$82B U.S. Supplemental Spending Bill Has a Number of Hooks
House and Senate negotiators agreed Tuesday on an $82 billion fiscal 2005 emergency spending package for Iraq, Afghanistan and tsunami relief. Final passage is all but assured, with floor action expected Thursday in the House and in the Senate next week. Completion of the bill comes as the Army faces a severe cash crunch; the Pentagon was forced Monday to submit a $1.1 billion request to transfer funds within existing accounts to cover shortfalls. As drafted, the conference report would provide $75.9 billion for military activities, a $920.6 million increase over the administration’s request.
Highlights of the final agreement include:
- Military funds include $17.4 billion for procurement, with a $1.37 billion increase over the president’s request for Army and Marine Corps accounts.

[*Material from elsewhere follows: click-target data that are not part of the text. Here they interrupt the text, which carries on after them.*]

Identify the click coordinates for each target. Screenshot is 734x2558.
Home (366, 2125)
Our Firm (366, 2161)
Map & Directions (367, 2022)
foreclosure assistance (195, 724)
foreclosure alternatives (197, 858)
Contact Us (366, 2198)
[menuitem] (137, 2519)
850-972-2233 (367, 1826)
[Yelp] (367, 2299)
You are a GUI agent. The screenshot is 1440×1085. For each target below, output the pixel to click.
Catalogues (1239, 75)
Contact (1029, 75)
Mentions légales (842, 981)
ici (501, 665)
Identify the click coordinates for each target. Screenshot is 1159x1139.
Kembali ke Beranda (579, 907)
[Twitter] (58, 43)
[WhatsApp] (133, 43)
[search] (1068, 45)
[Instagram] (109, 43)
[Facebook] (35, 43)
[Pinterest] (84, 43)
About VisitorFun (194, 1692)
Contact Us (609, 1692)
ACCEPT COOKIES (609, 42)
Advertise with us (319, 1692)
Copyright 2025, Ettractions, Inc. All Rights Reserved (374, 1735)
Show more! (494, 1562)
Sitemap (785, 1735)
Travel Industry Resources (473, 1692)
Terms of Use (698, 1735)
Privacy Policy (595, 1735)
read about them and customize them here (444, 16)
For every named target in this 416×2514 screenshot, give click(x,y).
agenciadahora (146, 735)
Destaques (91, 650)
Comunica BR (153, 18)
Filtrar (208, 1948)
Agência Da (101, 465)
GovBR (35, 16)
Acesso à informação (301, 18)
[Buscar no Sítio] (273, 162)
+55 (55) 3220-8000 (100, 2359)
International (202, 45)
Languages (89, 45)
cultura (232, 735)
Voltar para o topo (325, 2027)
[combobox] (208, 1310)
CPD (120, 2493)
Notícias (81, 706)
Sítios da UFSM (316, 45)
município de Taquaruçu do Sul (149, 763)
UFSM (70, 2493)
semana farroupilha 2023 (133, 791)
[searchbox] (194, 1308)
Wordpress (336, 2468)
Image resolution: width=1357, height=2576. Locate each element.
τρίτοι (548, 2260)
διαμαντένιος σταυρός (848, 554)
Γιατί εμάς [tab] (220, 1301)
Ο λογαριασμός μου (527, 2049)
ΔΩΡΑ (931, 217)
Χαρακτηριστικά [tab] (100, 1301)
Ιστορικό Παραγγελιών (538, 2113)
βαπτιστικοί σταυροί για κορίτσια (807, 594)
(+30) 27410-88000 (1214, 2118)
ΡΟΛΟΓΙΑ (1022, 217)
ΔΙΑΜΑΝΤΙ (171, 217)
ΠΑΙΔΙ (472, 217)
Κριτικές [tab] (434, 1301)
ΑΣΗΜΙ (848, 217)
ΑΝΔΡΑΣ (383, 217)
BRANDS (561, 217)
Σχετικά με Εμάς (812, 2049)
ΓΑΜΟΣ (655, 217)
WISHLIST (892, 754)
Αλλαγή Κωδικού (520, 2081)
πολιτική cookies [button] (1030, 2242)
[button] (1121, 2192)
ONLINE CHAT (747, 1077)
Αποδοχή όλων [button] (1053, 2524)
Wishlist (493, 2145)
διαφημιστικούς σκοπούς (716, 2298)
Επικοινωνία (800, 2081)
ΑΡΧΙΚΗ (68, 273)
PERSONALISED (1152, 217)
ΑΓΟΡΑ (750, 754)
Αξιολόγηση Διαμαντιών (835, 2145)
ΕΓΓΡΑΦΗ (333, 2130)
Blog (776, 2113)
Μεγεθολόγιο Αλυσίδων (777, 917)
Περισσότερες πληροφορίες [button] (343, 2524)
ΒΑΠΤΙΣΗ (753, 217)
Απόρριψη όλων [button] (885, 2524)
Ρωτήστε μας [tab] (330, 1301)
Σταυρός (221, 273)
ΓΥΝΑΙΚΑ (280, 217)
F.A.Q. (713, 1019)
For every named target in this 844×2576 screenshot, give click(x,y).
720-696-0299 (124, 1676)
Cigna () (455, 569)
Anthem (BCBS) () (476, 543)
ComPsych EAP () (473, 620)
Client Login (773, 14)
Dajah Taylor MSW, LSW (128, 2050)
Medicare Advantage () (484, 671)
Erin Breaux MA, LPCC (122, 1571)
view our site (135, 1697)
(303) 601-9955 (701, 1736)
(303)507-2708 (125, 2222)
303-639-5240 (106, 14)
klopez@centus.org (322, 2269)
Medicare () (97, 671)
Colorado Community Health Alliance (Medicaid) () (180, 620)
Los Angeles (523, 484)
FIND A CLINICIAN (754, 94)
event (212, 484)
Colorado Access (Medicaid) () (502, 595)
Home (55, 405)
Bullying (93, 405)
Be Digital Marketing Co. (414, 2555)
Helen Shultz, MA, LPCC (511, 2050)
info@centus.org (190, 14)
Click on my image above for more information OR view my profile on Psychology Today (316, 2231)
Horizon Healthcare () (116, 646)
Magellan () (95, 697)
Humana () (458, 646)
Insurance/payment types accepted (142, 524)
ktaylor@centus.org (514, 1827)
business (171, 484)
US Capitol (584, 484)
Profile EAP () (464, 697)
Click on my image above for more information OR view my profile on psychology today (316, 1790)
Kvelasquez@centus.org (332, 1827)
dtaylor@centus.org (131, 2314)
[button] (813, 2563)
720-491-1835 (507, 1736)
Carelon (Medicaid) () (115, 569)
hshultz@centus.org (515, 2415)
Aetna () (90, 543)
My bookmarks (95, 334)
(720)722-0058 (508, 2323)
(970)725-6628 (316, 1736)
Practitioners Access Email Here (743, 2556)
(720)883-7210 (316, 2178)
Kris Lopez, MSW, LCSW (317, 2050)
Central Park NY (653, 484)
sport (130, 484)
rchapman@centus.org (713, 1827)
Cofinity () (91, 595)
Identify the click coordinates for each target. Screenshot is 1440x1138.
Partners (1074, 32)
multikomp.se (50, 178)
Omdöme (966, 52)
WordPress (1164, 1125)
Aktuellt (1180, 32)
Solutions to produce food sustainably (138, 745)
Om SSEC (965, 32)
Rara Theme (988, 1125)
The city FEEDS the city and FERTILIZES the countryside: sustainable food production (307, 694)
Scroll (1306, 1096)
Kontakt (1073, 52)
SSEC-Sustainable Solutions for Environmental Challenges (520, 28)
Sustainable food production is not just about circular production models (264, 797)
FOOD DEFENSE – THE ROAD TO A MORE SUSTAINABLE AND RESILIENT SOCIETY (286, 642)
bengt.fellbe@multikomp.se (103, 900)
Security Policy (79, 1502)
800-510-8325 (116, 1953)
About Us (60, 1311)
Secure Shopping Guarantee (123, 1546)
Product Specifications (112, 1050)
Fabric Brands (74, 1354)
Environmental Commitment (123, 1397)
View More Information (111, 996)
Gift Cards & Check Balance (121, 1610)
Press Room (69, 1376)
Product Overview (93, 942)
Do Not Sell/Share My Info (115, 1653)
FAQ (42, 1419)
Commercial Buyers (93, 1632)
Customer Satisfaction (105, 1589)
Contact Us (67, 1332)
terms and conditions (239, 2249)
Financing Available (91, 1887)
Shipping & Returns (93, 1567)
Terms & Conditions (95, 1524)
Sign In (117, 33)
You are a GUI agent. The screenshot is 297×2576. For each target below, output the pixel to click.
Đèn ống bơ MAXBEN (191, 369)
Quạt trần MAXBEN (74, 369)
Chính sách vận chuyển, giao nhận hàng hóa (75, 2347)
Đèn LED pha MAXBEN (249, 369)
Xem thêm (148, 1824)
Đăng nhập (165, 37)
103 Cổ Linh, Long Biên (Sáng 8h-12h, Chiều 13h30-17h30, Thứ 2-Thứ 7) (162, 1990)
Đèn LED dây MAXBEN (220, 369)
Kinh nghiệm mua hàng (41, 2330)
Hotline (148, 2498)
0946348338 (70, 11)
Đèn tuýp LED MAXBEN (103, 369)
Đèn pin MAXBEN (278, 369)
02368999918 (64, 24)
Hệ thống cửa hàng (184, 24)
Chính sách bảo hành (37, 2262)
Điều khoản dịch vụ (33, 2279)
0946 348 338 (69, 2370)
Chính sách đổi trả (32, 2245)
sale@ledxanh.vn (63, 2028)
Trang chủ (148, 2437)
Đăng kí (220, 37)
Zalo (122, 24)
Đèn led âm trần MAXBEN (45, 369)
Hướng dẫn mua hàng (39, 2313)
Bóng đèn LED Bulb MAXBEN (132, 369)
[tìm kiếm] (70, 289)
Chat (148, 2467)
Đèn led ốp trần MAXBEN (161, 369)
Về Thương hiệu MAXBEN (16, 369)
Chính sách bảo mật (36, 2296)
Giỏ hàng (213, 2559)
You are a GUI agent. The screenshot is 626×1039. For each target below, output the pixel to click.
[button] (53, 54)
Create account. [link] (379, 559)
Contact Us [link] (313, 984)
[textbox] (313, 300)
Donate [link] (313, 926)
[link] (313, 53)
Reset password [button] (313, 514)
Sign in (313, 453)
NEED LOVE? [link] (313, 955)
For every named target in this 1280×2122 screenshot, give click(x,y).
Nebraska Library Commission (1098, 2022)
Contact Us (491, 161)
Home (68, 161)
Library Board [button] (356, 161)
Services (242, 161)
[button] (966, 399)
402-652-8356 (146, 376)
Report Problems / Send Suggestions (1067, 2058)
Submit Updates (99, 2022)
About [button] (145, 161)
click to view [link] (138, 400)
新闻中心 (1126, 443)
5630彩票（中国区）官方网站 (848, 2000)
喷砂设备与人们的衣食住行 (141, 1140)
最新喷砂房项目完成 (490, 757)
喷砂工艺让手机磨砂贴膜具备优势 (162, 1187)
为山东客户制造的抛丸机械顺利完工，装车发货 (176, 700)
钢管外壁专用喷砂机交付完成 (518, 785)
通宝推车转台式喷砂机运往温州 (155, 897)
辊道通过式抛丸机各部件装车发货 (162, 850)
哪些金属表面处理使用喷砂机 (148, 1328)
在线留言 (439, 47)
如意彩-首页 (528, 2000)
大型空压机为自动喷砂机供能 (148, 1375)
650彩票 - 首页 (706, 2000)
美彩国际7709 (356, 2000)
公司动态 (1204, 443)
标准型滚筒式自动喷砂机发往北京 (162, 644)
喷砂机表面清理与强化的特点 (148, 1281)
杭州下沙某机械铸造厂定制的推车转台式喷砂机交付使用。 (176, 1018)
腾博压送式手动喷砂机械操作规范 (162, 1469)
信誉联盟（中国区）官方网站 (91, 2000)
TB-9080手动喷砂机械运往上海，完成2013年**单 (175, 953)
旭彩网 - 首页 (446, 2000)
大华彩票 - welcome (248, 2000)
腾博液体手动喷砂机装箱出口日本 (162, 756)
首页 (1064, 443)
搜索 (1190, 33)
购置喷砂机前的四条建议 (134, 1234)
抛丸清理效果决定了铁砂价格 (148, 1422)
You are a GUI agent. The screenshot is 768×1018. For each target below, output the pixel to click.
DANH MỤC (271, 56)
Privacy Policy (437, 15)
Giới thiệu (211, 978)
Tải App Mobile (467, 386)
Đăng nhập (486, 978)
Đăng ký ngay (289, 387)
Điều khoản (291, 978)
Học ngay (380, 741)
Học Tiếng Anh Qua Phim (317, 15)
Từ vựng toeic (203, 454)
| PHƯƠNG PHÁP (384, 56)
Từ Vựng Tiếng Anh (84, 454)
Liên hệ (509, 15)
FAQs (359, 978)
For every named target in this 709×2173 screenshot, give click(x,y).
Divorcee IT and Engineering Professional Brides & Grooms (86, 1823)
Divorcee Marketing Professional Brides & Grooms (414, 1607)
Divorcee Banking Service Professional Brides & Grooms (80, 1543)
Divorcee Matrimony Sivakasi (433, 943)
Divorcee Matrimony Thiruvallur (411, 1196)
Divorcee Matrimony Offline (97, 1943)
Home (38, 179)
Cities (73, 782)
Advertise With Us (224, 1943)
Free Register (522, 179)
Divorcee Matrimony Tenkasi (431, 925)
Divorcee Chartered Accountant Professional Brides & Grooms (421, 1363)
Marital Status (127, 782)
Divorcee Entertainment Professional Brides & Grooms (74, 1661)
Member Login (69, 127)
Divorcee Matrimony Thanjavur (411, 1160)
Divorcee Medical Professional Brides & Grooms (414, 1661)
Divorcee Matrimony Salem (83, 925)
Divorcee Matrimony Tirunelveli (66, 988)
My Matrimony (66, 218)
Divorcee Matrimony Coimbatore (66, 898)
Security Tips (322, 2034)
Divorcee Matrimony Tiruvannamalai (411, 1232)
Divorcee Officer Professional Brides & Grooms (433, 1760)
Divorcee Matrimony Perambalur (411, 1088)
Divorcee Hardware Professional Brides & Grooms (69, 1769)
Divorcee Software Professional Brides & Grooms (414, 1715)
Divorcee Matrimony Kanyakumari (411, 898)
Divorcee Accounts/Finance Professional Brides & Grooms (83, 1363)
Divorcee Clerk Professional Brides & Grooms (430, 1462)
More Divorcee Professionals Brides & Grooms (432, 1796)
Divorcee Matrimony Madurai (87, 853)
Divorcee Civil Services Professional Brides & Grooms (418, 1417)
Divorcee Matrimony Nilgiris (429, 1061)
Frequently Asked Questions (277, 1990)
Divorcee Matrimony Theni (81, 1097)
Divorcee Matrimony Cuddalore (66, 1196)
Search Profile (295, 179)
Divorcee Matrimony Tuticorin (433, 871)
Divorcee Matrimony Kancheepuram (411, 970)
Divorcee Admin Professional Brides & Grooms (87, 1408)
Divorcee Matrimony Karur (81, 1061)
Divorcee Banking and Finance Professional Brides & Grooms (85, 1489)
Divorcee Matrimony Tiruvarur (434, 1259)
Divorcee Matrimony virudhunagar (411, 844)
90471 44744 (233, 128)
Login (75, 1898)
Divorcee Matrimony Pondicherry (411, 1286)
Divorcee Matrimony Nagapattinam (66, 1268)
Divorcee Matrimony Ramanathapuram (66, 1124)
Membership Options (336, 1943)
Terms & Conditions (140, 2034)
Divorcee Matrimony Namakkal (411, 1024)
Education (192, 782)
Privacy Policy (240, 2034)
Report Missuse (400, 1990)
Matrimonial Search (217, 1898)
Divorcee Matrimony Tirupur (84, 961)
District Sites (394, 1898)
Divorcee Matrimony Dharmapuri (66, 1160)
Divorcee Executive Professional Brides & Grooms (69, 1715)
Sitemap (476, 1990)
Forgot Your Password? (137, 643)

The funds are largely aimed at replacing equipment lost in battle, bolstering force protection needs such as night-vision goggles and add-on armor kits, and outfitting troops rotating into Iraq and Afghanistan.
- The measure blocks cancellation of a multiyear C-130J transport plane contract.
- It also postpones a decision on reducing the number of Navy aircraft carriers from 12 to 11, a step that would have effectively mothballed the USS John F. Kennedy.
- It would also bar the Navy from concentrating work on the DD(X) next-generation destroyer at a single shipyard.
On other fronts, its measures include:
- A $1 billion rescission of previously appropriated funds for Turkey.
- $283 million cut from in Afghanistan reconstruction projects considered lower priorities
- $100 million cut from contributions to United Nations peacekeeping missions
- They also cut $170 million from a $400 million request for aid to unspecified allies in the war on terrorism, despite a heavy White House lobbying effort
- Overseas food aid was increased by $90 million, to $240 million.
- $635 million for border protection the administration did not request, including $274 million to pay for 500 border patrol agents, 50 immigration and customs inspectors, 168 enforcement agents and detention officers, and 1,950 detention beds. The measure also includes House-backed provisions making it easier for judges to reject immigrants’ asylum claims, tightening restrictions on drivers’ licenses, and expediting completion of a fence on the California-Mexico border.
- Unrelated and pork efforts such as redirecting existing funds to study preservation of Rio Grande River silvery minnows, providing debt service on a firefighting training academy in Elko, Nev., and allowing oil and gas exploration along Mississippi’s Gulf Islands National Seashore also made it into the bill.
Unrelated items that failed to make the final bill include:
- Expedited construction of a Gilberton, PA clean coal facility.
- $95 million for water and agriculture projects in Nevada’s Walker River Basin.
- $26 million to transfer nuclear materials out of New Mexico’s Los Alamos National Laboratory.